Allgemeine Strukturkonzepte wie System- und Selbstorganisationstheorien können jetzt keine Aussage dazu treffen, welche Differenzen und Unterschiede zu Gegensätzen und Widersprüchen werden. Dialektische Philosophie als Rahmenkonzept betont jedoch, daß Veränderungen und Neues nur aus konkret bestimmten Verhältnissen erwachsen können. Deshalb können allgemeine Konzepte nur allgemeine Muster angeben (wie in Schlemm 1996, S. 195f.).

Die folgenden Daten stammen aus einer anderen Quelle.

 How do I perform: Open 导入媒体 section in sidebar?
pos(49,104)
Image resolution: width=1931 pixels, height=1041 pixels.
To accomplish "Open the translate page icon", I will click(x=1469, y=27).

Dieser methodische Einschub könnte praktisch unwichtig sein, wenn er uns nicht auf ein wichtiges Prinzip hinwiese:

Wir können theoretisch, das heißt allgemein durchaus wesentliche Grundtendenzen des (jeweils historisch begrenzten) Realen ableiten (Wesen des Kapitalismus: Wert-Vergesellschaftung, Profitorientierung, Widerspruch Lohnarbeit-Kapital). Jedoch führt uns diese allgemeine Theorie (des historisch Begrenzten) niemals aus sich heraus auf die Potentiale des Überschreitens des Systems, für das sie gilt.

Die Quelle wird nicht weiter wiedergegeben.